Las reglas de la gramática se despeñan por una llambria insondable y vertical cuando algún portavoz renuncia a la construcción bimembre y prefiere la económica estructura “los y las”. Entonces esto se convierte en una mortífera ruleta rusa: “los y las trabajadores”, “los y las trabajadoras”, “los y las trabajadores y trabajadoras”, en una combinatoria cada vez más hiriente al oído, a la lógica y al decoro. Eso sin entrar en el terror de que, más allá de “trabajador”, anide, oculto como un alien, también un adjetivo: entonces la casuística compositiva deviene inenarrable.
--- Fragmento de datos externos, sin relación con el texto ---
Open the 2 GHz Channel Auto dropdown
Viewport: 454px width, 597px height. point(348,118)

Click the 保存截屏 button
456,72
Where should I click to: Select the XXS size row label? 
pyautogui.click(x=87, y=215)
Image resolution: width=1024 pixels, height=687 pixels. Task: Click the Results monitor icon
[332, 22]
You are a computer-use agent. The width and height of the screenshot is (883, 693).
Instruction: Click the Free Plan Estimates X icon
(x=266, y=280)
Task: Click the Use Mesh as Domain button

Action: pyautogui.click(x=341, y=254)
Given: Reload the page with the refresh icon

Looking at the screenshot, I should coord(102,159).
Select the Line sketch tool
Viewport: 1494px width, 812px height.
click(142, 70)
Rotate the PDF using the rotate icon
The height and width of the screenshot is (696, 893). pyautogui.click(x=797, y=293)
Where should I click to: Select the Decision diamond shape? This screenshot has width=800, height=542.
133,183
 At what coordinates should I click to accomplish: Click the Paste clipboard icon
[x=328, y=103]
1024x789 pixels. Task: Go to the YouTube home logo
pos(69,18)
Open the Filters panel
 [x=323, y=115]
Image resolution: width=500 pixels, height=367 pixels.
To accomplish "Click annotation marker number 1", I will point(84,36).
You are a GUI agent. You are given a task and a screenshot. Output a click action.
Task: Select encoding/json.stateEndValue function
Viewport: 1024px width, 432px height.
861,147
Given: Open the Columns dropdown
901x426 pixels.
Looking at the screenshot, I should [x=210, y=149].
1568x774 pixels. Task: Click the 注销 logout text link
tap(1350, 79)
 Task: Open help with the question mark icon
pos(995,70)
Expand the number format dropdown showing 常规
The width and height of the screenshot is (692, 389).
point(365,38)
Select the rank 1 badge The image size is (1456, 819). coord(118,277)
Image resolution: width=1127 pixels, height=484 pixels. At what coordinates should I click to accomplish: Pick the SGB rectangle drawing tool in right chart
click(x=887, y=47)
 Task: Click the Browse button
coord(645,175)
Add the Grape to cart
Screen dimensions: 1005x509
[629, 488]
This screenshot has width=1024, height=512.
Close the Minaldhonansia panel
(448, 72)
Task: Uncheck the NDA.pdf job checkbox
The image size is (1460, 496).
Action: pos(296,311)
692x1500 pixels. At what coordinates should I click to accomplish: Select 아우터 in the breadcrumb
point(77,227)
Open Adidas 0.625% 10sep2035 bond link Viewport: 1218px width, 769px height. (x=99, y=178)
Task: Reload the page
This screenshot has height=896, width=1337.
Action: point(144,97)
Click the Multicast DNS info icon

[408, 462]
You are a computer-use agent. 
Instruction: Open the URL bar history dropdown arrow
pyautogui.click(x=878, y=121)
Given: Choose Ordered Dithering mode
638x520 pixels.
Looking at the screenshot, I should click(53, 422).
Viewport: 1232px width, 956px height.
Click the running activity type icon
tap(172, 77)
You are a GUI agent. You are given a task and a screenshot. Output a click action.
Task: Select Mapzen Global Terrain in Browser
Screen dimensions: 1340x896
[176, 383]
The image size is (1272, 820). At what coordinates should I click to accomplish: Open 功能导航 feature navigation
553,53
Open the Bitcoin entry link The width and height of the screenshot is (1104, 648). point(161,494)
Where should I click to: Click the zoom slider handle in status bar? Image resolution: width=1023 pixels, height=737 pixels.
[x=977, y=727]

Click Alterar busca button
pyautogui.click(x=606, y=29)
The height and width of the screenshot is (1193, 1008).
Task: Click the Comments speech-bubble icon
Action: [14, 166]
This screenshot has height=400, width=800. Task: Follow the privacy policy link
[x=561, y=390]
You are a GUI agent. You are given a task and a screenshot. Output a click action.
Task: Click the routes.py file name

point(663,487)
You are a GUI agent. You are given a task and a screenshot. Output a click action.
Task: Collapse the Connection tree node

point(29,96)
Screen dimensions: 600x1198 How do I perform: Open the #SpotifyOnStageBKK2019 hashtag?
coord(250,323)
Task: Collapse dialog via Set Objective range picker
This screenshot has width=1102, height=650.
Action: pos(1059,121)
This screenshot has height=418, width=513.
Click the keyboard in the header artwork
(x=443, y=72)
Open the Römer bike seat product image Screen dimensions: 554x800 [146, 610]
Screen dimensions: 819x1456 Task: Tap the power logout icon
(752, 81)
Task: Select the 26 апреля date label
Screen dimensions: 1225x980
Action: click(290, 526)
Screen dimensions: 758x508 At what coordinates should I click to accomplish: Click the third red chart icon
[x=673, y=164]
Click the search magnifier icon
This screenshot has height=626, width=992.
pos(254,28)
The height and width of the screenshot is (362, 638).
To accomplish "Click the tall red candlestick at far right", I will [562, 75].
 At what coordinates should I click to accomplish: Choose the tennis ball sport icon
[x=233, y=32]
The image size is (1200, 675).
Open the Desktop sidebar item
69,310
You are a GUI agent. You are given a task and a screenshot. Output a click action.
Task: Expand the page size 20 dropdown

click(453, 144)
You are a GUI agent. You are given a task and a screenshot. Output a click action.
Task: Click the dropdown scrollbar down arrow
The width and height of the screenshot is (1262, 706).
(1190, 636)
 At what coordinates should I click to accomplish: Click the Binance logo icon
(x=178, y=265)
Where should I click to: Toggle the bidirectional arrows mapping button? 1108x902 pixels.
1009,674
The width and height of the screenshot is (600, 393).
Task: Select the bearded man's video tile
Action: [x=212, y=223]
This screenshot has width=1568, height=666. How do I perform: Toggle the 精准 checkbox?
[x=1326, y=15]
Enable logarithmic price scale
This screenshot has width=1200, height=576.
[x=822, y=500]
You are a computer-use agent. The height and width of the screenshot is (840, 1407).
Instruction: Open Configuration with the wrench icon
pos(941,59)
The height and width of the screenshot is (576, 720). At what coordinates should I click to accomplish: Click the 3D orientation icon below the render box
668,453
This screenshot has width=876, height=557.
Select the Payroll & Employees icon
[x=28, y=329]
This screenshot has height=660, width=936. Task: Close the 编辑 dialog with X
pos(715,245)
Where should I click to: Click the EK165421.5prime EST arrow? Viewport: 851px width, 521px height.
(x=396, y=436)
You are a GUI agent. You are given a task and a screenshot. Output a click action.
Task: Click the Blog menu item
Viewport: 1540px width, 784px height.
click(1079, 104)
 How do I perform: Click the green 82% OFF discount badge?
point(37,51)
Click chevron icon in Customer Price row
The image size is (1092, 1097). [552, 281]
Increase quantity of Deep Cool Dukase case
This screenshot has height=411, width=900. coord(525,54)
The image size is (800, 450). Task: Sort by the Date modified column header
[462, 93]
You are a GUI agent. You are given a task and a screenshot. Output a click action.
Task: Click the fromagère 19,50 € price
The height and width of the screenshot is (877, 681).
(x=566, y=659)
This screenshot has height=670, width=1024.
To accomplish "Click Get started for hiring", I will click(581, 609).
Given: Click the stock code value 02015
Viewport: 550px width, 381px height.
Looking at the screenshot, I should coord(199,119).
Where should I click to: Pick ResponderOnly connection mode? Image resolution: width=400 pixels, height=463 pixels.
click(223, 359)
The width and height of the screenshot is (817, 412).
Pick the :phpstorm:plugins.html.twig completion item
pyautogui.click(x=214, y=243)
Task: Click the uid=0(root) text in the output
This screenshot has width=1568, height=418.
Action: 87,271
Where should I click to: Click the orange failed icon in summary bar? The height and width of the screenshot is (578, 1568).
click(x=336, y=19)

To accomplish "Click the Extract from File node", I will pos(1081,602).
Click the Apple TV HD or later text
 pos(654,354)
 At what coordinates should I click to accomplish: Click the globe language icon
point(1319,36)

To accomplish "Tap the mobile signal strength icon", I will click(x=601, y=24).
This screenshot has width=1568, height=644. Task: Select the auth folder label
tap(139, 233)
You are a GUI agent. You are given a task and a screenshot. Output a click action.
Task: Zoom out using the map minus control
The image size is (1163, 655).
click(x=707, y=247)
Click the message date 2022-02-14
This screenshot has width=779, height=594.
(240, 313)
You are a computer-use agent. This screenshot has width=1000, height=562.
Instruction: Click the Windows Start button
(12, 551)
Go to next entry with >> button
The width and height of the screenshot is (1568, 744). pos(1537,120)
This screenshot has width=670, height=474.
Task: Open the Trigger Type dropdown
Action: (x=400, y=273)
Es curioso que nadie se cuestione por qué en esta novedosa carpintería el masculino precede siempre al femenino: los hombres y las mujeres, los trabajadores y las trabajadoras, los alumnos y las alumnas; al contrario, por cierto, de la norma tradicional (damas y caballeros, como entonces había). El nuevo y tosco estilo privilegia lo masculino: nunca se invierte esa humillante prelación. Lo cual exige, creo yo, medidas draconianas: salvada ya la invisibilidad de la mujer, se impone superar esta jerárquica inferioridad. No me explico por qué nadie ha caído en la cuenta del tamaño incalculable de esta afrenta.
Causa aún más asombro que, a pesar de la inquebrantable adhesión que profesan los sindicatos a la ideología de género (que es una ideología, conviene no olvidarlo), padezcan una transitoria obnubilación cada vez que deben aplicarla a sus terribles adversarios. El discurso está trufado de referencias a “los trabajadores y las trabajadoras”, pero estas laboriosas simetrías nunca se aplican a los propietarios del capital, que son siempre “los empresarios” o “los banqueros”. Nunca he oído proferir “los empresarios y las empresarias” o “los banqueros y las banqueras”, con olímpico desprecio de las vitales, dinámicas y activas asociaciones de empresarias que prosperan entre nosotros, o la realidad no menos contundente de Patricia Botín, símbolo de una prometedora hueste de banqueras que claman por sus justas e impostergables reivindicaciones de género.
Todo esto exige un golpe de timón en el vocabulario sindical para hacer visible a tanta propietaria de medios de producción. Así, en el batiburrillo de declaraciones, comunicados y notas de prensa, en la hormigonera de la aberrante jerga burocrática, en la túrmix de sustantivos y adjetivos profanados sin piedad por los navajeros de la lengua, quizás lleguemos al siguiente hallazgo: “los trabajadores oprimidos por las empresarias”. Y el autor de la herejía, consciente de la tunda que le espera entre los suyos, sentirá que su corazón se va encogiendo, como pétalos al contacto del fuego.